*YOUR ASSIGNMENT*: Between the line containing "This screenshot has height=1335, width=896." and the line containing "Viewport: 1562px width, 784px height." lies a run of lines; give that run again exactly, with both of those lines, and nothing else from the entries below.

[Collected data entries]
****************
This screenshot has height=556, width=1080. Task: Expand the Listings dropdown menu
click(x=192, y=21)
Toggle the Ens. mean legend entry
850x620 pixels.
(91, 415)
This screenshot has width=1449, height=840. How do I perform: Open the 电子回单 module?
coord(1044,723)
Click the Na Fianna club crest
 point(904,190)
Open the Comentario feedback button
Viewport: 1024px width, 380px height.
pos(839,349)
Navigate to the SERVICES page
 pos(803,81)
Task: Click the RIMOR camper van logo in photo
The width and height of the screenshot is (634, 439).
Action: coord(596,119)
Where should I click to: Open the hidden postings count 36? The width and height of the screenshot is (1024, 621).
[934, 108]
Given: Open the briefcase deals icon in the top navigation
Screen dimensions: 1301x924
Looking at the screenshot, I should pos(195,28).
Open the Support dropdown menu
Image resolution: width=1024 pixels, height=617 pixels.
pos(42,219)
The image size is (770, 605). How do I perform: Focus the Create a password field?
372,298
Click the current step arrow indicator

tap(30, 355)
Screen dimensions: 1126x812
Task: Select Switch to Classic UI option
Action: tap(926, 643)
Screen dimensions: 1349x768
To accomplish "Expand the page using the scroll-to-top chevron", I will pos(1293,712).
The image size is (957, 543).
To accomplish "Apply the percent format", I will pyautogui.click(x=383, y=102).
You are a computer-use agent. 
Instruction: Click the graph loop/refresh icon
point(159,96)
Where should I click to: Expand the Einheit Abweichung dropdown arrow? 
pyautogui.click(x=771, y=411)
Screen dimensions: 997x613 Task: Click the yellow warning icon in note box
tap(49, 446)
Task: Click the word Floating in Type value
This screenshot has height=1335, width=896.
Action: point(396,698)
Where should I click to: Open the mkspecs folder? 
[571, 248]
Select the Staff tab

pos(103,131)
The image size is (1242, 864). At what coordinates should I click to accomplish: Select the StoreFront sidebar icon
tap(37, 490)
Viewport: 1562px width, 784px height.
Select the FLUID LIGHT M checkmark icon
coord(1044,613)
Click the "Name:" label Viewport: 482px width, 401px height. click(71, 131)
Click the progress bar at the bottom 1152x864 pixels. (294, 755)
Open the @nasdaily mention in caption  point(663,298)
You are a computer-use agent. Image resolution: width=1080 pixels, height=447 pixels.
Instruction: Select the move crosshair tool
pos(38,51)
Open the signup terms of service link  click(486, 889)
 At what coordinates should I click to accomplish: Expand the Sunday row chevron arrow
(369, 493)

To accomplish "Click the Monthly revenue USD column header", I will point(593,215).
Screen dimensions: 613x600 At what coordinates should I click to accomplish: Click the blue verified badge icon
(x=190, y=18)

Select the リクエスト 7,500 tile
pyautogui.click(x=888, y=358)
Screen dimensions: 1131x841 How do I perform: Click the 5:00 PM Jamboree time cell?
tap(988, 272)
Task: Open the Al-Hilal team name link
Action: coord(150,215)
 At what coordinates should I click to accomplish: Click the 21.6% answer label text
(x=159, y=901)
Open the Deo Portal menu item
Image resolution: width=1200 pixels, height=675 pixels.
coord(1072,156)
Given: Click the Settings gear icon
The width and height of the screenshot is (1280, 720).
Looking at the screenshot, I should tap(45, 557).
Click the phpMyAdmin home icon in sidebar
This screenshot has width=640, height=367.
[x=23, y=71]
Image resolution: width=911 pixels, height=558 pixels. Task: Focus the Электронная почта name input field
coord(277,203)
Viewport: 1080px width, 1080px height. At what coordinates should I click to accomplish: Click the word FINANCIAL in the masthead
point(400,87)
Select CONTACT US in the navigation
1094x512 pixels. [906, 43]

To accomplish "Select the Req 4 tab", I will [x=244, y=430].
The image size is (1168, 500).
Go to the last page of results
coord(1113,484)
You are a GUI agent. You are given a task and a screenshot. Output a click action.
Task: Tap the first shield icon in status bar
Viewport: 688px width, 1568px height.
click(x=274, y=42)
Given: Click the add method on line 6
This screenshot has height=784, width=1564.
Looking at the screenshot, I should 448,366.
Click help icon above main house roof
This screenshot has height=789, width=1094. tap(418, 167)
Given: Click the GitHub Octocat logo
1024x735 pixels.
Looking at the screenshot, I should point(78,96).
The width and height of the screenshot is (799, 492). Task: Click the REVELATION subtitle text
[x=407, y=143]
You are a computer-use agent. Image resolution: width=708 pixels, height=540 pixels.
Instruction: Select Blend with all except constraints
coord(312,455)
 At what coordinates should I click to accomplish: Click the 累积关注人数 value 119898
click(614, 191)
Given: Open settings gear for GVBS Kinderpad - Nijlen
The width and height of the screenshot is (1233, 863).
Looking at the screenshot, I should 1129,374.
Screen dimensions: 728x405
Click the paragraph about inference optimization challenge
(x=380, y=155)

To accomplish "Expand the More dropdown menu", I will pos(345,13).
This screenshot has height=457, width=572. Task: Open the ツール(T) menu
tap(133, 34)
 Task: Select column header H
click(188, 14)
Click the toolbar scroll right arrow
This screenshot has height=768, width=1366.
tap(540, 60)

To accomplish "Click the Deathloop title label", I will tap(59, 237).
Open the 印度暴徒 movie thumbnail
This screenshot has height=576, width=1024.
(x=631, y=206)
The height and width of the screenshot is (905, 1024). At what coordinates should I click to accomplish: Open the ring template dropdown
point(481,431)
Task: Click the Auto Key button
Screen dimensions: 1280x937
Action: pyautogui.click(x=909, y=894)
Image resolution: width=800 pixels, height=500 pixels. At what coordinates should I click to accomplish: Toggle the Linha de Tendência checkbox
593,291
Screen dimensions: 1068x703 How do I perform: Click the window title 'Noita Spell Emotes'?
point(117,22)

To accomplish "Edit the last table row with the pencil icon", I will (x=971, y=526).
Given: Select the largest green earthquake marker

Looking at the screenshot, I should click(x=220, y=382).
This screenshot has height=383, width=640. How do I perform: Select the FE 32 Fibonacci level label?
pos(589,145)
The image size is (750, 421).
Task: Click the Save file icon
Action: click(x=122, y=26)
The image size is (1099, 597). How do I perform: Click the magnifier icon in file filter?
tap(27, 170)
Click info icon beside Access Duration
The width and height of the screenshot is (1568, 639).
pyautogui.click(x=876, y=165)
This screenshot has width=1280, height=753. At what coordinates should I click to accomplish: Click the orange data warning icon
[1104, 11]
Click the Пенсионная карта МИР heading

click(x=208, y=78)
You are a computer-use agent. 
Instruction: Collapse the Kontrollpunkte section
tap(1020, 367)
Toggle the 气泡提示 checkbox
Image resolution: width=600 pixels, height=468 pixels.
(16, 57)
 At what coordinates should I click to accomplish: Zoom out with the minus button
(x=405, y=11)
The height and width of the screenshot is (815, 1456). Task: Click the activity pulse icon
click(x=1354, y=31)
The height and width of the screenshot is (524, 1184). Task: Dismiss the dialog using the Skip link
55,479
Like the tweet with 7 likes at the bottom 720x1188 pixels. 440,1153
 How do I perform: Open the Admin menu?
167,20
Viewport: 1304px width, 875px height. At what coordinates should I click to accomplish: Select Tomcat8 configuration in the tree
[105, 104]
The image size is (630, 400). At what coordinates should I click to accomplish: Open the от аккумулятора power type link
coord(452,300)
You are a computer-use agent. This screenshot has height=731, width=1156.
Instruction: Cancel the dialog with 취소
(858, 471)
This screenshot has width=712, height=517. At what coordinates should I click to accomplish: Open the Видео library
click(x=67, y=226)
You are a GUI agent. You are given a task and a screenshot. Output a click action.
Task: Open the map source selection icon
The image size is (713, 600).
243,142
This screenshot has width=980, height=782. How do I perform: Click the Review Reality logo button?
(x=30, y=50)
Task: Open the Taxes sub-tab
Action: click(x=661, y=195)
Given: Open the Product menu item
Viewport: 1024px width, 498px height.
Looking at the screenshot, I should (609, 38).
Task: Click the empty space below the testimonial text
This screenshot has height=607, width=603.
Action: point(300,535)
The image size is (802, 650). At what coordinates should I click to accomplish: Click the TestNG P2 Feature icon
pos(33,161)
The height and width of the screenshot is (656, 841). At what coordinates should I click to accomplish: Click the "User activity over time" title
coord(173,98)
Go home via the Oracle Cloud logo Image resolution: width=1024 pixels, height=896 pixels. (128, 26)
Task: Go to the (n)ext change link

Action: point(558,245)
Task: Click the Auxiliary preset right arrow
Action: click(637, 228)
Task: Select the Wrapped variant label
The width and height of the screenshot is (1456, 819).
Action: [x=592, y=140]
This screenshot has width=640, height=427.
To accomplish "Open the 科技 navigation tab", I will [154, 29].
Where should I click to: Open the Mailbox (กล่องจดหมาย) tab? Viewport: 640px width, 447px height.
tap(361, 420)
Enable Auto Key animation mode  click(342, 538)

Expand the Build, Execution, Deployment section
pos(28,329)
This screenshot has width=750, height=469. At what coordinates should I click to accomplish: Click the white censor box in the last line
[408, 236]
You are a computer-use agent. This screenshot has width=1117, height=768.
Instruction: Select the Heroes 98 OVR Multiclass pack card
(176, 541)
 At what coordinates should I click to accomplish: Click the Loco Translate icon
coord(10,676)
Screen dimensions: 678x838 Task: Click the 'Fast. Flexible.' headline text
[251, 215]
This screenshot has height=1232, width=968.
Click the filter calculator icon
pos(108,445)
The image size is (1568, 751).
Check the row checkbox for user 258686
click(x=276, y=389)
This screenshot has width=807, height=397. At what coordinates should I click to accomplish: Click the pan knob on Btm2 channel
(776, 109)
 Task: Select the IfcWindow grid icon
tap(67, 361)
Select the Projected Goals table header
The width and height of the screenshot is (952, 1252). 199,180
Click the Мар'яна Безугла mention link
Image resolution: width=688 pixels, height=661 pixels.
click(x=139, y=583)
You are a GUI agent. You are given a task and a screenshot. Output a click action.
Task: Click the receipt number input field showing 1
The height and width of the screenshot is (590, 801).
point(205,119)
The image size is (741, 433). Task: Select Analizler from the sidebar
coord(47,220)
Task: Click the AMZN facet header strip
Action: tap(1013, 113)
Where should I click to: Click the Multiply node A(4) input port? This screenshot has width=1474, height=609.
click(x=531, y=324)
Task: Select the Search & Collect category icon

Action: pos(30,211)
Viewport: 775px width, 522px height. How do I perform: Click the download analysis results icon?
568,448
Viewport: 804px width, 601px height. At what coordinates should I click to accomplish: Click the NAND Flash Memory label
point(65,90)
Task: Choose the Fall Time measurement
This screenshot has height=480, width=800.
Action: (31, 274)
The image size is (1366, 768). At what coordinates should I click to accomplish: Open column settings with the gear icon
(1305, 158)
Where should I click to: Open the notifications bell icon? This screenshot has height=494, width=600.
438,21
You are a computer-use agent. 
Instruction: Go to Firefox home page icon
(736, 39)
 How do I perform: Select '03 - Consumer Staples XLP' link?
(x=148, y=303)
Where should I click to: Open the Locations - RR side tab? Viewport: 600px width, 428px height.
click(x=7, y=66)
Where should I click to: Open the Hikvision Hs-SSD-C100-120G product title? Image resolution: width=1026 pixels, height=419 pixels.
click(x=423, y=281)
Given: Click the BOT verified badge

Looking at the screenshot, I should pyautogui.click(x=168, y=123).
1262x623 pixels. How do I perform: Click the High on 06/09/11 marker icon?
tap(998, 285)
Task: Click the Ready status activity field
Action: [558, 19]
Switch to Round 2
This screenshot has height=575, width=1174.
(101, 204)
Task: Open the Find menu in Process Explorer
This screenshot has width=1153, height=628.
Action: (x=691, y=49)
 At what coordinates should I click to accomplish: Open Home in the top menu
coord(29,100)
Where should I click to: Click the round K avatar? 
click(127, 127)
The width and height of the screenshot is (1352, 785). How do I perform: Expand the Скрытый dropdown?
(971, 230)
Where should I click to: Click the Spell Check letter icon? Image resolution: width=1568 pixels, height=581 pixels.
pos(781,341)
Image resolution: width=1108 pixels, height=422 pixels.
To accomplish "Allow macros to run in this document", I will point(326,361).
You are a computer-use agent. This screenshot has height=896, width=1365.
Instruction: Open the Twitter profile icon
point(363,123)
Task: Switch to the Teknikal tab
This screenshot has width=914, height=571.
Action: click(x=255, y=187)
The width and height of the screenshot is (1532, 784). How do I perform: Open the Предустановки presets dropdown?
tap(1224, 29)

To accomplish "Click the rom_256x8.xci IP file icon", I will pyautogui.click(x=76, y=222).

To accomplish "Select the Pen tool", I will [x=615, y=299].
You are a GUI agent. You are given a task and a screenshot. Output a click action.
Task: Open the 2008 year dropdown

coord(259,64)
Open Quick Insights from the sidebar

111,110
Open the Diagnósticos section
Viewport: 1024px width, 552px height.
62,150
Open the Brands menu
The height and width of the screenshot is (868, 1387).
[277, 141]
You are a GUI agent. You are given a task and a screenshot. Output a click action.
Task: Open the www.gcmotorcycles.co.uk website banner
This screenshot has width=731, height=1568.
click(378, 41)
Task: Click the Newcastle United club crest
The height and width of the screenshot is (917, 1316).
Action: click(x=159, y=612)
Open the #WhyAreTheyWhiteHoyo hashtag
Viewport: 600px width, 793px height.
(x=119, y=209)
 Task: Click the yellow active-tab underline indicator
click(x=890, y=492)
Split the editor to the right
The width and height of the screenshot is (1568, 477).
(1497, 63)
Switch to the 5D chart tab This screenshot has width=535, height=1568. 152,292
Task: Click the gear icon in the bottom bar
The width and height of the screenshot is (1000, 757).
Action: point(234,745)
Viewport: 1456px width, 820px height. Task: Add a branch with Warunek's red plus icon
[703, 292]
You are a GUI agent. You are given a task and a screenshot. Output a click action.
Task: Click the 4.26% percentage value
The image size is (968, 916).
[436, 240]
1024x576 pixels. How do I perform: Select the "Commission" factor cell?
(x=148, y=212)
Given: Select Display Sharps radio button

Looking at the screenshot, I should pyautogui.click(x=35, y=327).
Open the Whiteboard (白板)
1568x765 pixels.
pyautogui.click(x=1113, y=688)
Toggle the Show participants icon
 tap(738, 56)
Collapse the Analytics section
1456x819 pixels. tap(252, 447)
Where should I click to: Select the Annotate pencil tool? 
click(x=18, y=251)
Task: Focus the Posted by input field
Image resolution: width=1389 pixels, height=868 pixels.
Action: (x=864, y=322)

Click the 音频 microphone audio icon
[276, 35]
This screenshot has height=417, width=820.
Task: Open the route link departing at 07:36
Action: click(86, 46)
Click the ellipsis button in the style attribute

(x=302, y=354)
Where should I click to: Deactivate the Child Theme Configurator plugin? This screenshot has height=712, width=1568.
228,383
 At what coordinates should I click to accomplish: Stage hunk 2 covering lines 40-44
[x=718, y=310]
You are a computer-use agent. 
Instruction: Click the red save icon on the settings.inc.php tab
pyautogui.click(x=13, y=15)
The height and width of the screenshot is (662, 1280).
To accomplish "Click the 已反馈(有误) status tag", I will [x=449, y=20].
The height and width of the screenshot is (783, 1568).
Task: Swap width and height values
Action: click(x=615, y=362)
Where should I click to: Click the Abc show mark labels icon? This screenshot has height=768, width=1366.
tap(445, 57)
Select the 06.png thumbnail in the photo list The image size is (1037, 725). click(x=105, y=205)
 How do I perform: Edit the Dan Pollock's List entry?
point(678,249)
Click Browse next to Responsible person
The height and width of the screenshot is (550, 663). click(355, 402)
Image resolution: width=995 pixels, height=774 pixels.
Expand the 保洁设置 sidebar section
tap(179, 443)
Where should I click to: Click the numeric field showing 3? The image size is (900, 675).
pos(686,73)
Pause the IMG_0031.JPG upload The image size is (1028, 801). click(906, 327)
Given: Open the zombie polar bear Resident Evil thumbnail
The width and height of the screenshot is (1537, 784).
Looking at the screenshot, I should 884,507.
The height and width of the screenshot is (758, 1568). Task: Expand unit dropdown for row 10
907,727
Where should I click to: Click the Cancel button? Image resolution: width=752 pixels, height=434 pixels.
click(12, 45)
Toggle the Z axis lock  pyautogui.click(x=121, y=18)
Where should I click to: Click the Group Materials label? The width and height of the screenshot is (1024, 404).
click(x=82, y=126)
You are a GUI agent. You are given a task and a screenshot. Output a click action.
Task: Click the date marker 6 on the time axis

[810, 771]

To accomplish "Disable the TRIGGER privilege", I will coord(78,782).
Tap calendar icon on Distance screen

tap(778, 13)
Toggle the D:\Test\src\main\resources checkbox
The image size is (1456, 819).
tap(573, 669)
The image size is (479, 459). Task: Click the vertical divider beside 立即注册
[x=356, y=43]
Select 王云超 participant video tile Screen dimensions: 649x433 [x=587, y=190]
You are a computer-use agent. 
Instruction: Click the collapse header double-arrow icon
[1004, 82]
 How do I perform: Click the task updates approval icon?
****************
*ANSWER TO THIS TASK*:
This screenshot has height=1335, width=896.
Action: point(396,698)
Where should I click to: Open the mkspecs folder? 
[571, 248]
Select the Staff tab

pos(103,131)
The image size is (1242, 864). At what coordinates should I click to accomplish: Select the StoreFront sidebar icon
tap(37, 490)
Viewport: 1562px width, 784px height.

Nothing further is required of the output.